[[ LISTED ENTRIES open ]]

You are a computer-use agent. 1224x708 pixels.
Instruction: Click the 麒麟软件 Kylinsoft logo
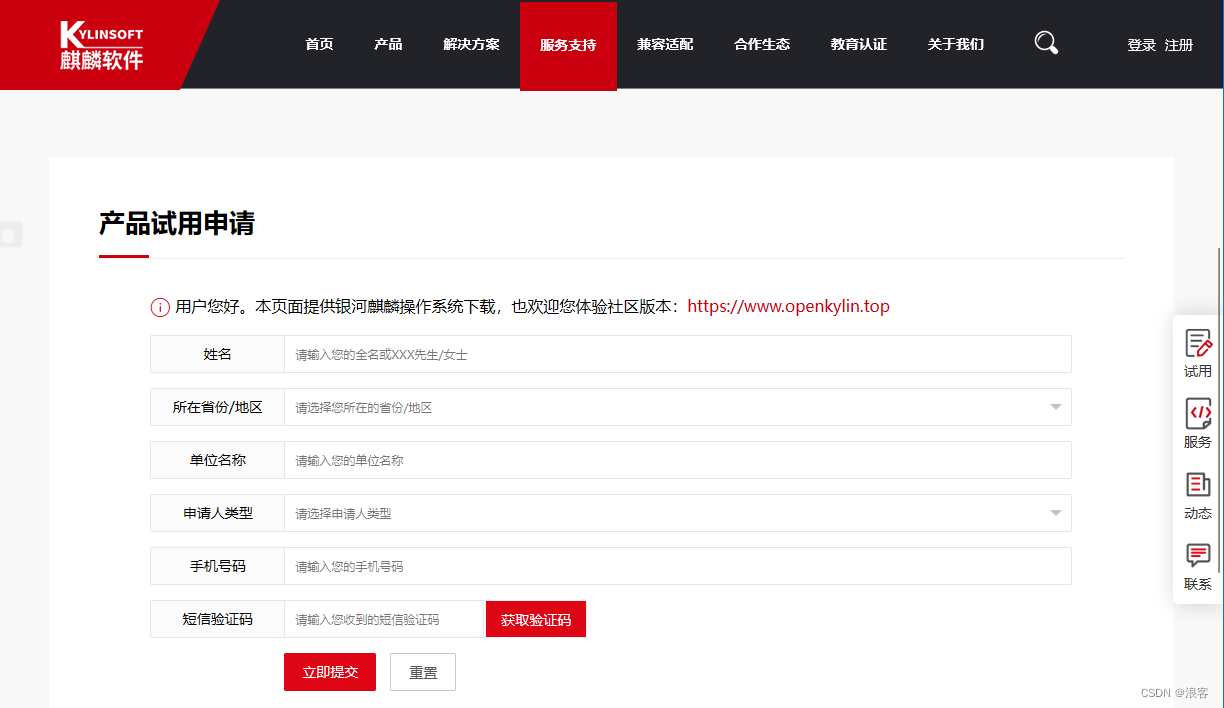coord(100,44)
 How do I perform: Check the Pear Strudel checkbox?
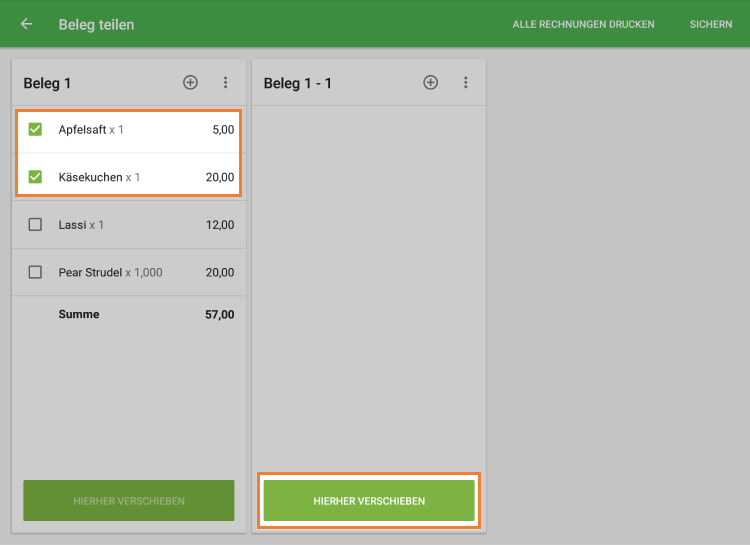(x=35, y=272)
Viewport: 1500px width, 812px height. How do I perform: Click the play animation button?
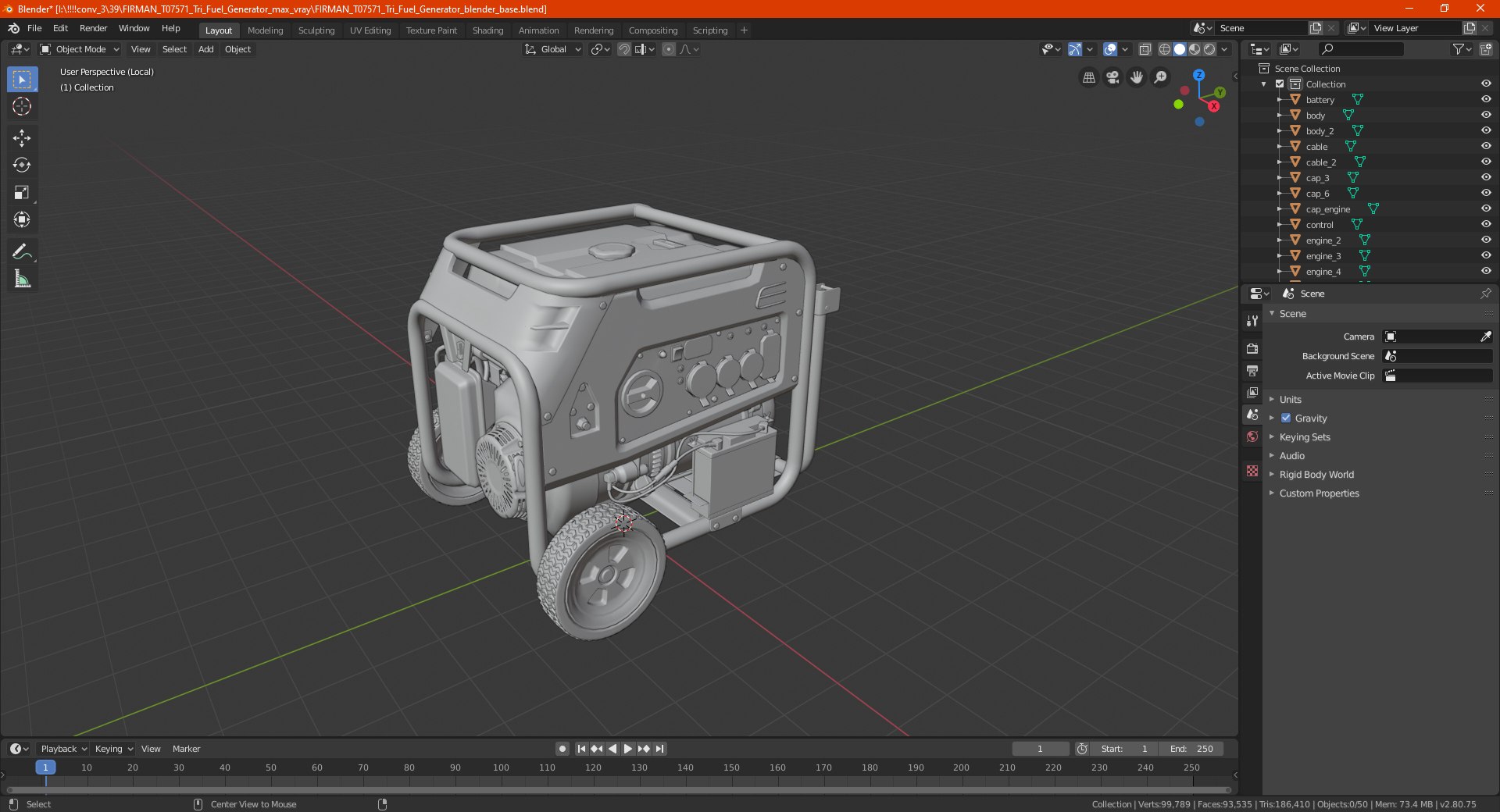click(627, 749)
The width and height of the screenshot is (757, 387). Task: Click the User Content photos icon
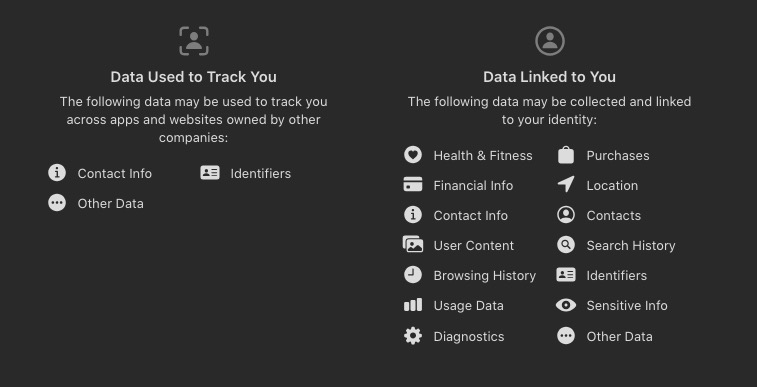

[[ LISTED ENTRIES closed ]]

TASK TO CARRY OUT: Go through the data above and transcribe it in full, omitting any image.

WRITTEN RESPONSE:
You are a computer-use agent. 1224x708 pixels.
Instruction: Click the 麒麟软件 Kylinsoft logo
coord(100,44)
 How do I perform: Check the Pear Strudel checkbox?
(x=35, y=272)
Viewport: 1500px width, 812px height. How do I perform: Click the play animation button?
click(627, 749)
The width and height of the screenshot is (757, 387). Task: Click the User Content photos icon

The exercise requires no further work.